ABOUT THIS TASK: Where a line below holds the string "Close", copy that line.

RECORDS PROVIDED:

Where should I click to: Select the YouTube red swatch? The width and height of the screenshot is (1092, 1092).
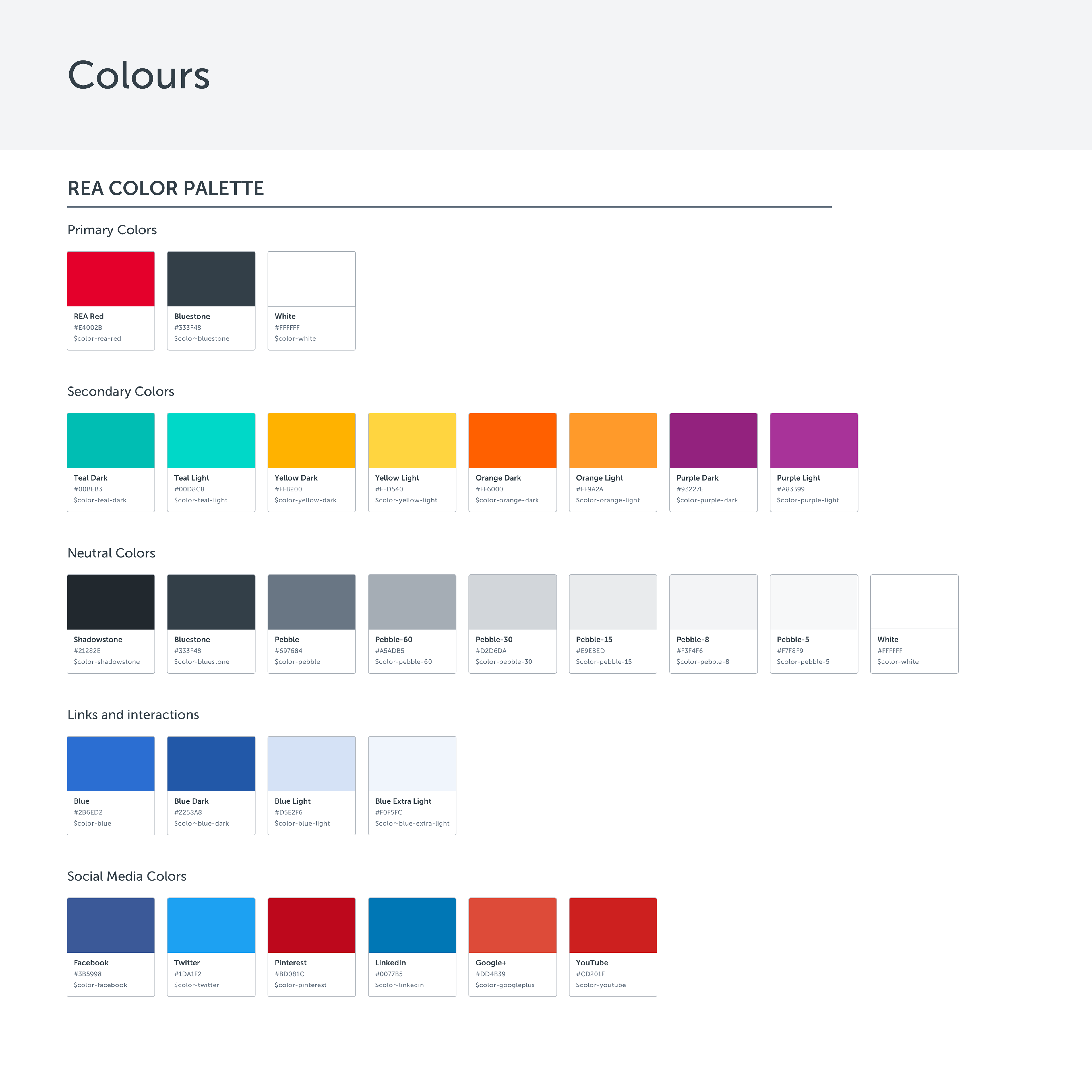[x=613, y=925]
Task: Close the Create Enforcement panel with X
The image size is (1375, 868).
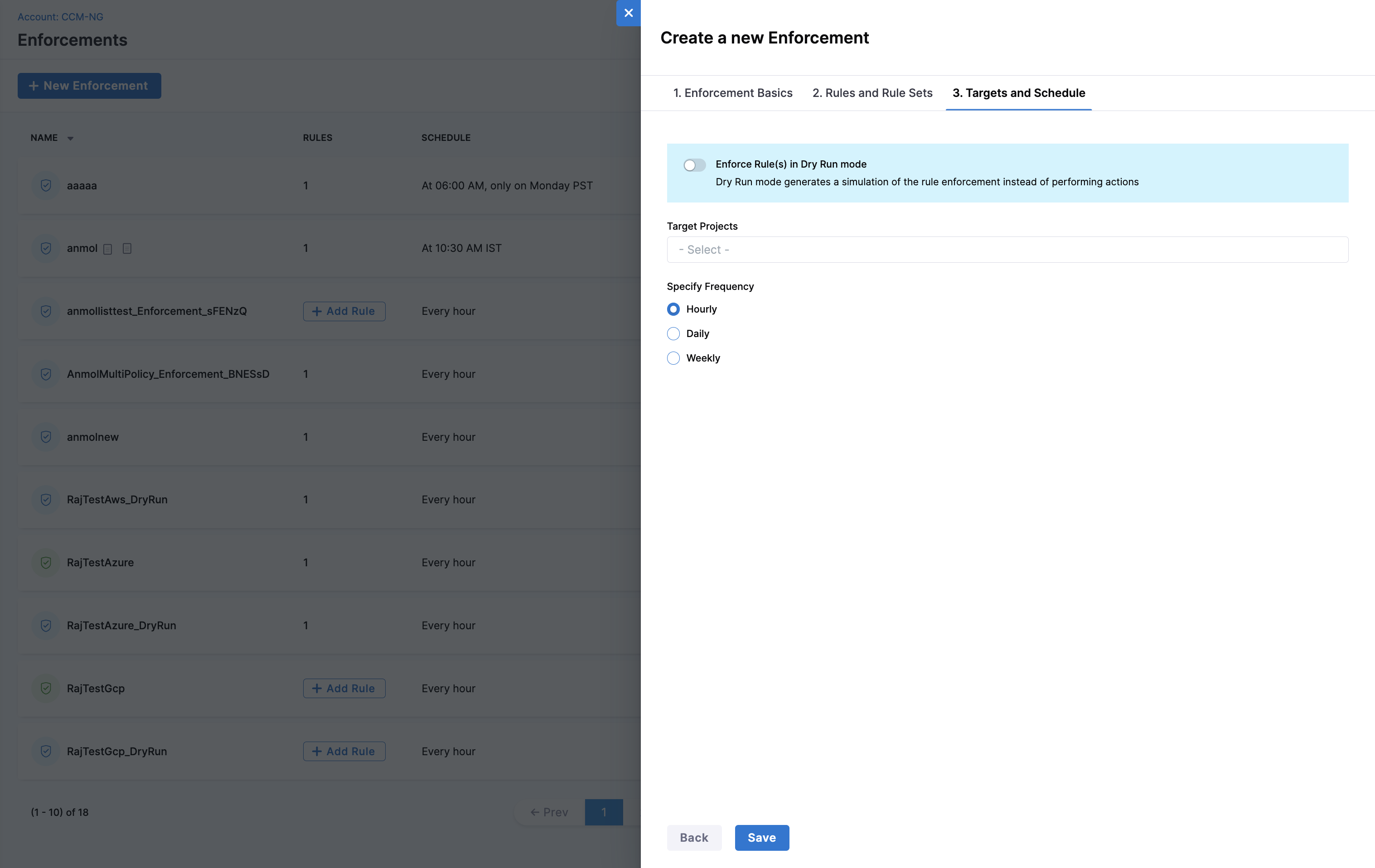Action: pyautogui.click(x=628, y=13)
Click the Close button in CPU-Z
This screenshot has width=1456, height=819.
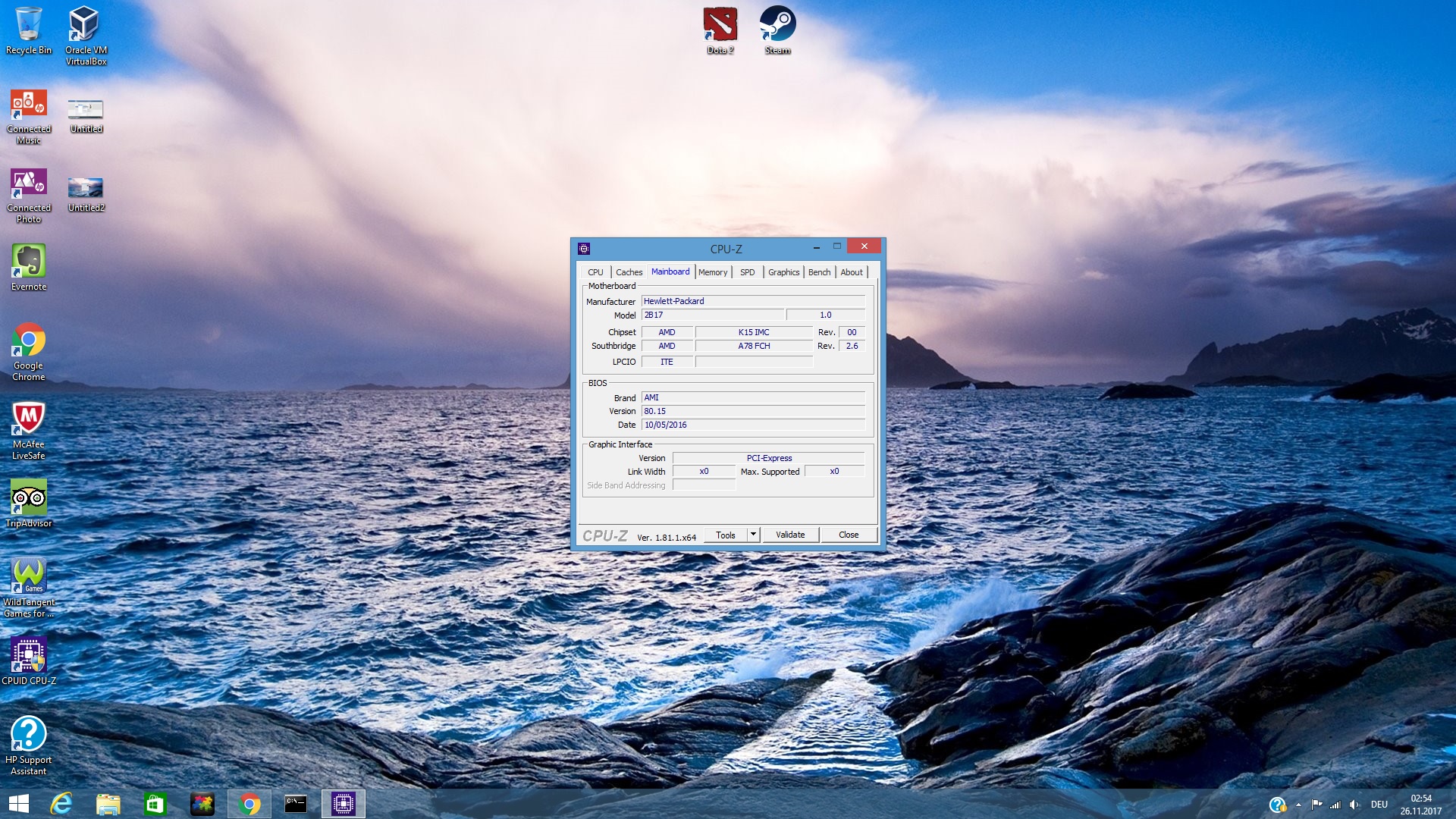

TASK RESULT:
Task: Close the Create Enforcement panel with X
Click the Close button in CPU-Z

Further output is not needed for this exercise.